In that great hinterland between the release of Return of the Jedi in 1983 (Episode VI) and The Phantom Menace in 1999 (Episode I – keep up!) the one thing that Star Wars fans clamoured for was ‘more’. Three films was not enough!
Sure, there were endless novels and other media that expanded the Star Wars universe, but nothing is canon until it’s a movie.
Fast forward through Disney’s acquisition of the franchise in 2012 and up to the present day there are now more Star Wars than you can shake a lightsabre at.

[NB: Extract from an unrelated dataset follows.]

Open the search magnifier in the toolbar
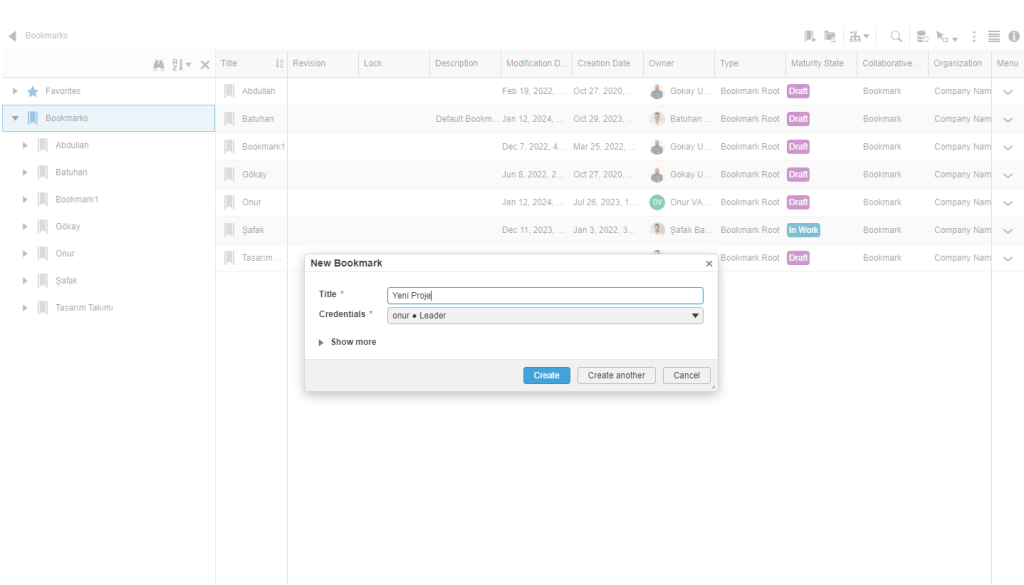This screenshot has width=1024, height=585. 896,36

Yet even so, the announcement of The Mandalorian zipped excitement into lightspeed.
Developed by Jon Favreau (who also serves as showrunner), The Mandalorian is set 25 years after the events of Return of the Jedi but before The Force Awakens.
This is a galaxy where the fall of the Galactic Empire has caused a lawless power vacuum in which mercenaries and bounty hunters prosper.
If a client wants the best of the best among these fighters for hire then they turn to The Mandalorian (or Din Djarin to his own kind).
The Star Wars movies, by the very nature of the time limitations of the format, have only ever suggested at the wider universe in the franchise. Even with only 8 short episodes, The Mandalorian skilfully paints in the detail of daily life in such a universe.
Ships need constant repair. Droids can be specialised and deadly. Wars are brutal and indiscriminate. Money talks more than principle in a ground force world operating separately from the epic struggles of Galactic Empires and Rebel Alliances.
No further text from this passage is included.